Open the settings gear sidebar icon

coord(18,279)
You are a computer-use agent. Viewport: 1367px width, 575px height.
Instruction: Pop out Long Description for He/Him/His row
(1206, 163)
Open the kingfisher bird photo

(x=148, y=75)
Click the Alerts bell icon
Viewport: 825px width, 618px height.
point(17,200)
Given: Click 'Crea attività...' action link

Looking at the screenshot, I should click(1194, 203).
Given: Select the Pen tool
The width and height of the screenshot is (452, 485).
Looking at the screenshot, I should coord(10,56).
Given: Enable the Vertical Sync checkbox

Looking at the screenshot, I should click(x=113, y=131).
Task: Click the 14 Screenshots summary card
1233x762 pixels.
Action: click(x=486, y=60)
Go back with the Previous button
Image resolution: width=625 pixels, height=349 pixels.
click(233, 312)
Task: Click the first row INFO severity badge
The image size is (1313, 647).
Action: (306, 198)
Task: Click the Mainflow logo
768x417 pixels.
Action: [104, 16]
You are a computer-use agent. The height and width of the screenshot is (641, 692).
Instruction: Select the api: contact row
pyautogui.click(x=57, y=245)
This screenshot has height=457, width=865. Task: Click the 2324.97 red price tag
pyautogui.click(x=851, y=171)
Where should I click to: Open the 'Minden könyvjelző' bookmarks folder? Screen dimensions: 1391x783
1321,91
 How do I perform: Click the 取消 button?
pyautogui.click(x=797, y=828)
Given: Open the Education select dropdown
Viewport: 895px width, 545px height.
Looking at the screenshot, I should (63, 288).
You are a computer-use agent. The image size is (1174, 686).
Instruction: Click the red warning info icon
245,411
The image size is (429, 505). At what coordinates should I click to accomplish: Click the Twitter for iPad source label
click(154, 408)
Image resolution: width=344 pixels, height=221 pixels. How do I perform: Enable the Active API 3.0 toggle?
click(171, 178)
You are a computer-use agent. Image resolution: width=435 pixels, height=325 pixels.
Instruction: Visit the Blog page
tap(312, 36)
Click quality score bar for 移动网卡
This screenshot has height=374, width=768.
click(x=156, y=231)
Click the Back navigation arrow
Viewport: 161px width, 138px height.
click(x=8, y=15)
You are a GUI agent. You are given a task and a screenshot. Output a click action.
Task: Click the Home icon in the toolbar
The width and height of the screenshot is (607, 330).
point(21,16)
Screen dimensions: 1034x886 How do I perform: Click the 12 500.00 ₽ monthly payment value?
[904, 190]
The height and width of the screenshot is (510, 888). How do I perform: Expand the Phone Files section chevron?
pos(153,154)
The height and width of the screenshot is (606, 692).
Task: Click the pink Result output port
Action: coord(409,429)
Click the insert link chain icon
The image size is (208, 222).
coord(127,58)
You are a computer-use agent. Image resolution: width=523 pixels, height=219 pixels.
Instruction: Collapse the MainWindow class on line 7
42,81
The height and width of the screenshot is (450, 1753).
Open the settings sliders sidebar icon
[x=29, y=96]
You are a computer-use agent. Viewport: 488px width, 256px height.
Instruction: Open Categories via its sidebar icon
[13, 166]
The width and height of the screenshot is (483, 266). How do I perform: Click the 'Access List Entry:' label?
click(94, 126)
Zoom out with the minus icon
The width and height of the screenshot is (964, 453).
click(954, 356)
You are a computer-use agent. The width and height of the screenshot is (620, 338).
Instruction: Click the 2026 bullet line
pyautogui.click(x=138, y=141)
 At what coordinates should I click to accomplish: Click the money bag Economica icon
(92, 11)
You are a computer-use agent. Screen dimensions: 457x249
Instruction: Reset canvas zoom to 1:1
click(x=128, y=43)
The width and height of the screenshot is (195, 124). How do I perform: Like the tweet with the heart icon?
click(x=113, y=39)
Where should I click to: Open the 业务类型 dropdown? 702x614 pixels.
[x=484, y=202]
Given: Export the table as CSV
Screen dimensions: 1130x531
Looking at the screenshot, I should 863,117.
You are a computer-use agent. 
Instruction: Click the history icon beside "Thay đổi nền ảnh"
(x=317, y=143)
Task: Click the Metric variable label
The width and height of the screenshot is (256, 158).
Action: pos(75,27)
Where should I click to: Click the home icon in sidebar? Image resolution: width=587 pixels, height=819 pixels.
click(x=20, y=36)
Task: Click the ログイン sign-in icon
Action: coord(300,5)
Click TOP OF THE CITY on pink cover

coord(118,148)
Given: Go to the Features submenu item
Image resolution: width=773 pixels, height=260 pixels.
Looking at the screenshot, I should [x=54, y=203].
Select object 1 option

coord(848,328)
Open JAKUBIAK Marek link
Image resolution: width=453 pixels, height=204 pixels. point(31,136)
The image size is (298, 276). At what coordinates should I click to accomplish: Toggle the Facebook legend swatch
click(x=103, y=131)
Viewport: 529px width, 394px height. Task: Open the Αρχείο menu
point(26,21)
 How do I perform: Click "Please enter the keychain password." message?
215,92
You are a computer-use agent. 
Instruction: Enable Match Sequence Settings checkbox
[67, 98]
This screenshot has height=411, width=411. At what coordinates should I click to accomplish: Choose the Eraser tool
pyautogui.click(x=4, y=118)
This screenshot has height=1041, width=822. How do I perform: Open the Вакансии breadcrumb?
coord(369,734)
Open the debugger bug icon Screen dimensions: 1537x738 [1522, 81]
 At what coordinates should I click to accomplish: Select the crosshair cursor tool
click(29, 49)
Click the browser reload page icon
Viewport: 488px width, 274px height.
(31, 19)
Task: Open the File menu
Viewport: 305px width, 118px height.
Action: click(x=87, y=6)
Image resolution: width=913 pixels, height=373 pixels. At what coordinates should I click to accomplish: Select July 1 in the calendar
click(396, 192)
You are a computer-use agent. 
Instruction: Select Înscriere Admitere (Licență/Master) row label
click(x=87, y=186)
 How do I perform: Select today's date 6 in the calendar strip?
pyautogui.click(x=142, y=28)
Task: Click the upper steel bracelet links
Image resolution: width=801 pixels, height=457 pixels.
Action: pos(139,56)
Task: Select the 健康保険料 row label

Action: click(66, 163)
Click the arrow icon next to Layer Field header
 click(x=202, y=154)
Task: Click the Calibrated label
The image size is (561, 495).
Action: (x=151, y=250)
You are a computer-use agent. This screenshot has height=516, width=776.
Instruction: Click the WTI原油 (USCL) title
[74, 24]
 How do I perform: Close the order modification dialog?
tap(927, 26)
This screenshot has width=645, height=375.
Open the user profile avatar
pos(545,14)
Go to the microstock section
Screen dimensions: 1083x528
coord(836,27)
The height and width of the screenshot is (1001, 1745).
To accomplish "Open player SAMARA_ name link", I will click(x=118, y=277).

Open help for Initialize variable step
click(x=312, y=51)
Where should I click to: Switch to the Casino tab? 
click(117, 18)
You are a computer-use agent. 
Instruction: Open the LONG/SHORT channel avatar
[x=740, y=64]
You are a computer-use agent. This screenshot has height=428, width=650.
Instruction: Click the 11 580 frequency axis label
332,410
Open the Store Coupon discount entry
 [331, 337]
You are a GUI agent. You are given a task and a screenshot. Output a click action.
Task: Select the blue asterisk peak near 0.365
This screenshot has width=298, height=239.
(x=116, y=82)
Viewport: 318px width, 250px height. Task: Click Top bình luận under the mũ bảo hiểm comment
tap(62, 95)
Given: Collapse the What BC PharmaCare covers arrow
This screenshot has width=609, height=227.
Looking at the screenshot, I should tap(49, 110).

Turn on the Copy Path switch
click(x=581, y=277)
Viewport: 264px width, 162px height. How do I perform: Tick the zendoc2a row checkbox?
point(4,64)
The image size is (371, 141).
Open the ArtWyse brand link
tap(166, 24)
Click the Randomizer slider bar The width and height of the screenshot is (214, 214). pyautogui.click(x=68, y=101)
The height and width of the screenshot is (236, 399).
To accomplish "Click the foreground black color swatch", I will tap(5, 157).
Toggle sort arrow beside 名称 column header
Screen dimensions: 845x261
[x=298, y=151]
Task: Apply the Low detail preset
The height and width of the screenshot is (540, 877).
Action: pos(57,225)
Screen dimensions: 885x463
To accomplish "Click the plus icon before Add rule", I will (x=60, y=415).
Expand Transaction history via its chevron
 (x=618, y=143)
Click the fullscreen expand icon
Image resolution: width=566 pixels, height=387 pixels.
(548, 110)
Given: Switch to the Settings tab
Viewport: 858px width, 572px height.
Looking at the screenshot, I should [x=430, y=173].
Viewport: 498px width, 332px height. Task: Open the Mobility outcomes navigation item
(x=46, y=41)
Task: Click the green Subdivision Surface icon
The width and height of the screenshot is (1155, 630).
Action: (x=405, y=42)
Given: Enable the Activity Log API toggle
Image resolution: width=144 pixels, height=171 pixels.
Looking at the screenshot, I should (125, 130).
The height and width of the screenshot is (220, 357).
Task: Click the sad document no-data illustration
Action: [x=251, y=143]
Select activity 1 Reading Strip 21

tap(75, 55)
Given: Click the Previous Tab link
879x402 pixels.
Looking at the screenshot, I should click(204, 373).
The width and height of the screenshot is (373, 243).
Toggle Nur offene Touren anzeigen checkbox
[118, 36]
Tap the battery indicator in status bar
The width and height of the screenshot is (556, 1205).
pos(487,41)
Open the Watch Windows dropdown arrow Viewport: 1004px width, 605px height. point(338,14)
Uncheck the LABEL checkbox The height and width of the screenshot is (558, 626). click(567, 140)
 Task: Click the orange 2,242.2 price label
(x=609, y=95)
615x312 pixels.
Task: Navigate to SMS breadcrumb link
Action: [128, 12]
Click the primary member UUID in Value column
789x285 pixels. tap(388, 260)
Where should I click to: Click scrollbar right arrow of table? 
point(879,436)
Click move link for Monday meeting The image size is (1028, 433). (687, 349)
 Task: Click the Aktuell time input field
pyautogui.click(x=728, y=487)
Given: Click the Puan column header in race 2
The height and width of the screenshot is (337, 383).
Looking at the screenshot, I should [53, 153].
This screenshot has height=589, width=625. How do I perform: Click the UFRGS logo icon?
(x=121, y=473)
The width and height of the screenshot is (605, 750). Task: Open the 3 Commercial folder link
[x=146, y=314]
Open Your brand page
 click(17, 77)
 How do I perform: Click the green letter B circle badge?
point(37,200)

________

> **THE TASK**
From the listing above, the lines starting with the one that has "The height and width of the screenshot is (450, 1753)." and running through the one that has "Given: Go to the Features submenu item" should be copied exactly, ends included.

> **WRITTEN REPLY**
The height and width of the screenshot is (450, 1753).
Open the settings sliders sidebar icon
[x=29, y=96]
You are a computer-use agent. Viewport: 488px width, 256px height.
Instruction: Open Categories via its sidebar icon
[13, 166]
The width and height of the screenshot is (483, 266). How do I perform: Click the 'Access List Entry:' label?
click(94, 126)
Zoom out with the minus icon
The width and height of the screenshot is (964, 453).
click(954, 356)
You are a computer-use agent. The width and height of the screenshot is (620, 338).
Instruction: Click the 2026 bullet line
pyautogui.click(x=138, y=141)
 At what coordinates should I click to accomplish: Click the money bag Economica icon
(92, 11)
You are a computer-use agent. Screen dimensions: 457x249
Instruction: Reset canvas zoom to 1:1
click(x=128, y=43)
The width and height of the screenshot is (195, 124). How do I perform: Like the tweet with the heart icon?
click(x=113, y=39)
Where should I click to: Open the 业务类型 dropdown? 702x614 pixels.
[x=484, y=202]
Given: Export the table as CSV
Screen dimensions: 1130x531
Looking at the screenshot, I should 863,117.
You are a computer-use agent. 
Instruction: Click the history icon beside "Thay đổi nền ảnh"
(x=317, y=143)
Task: Click the Metric variable label
The width and height of the screenshot is (256, 158).
Action: pos(75,27)
Where should I click to: Click the home icon in sidebar? Image resolution: width=587 pixels, height=819 pixels.
click(x=20, y=36)
Task: Click the ログイン sign-in icon
Action: coord(300,5)
Click TOP OF THE CITY on pink cover

coord(118,148)
Given: Go to the Features submenu item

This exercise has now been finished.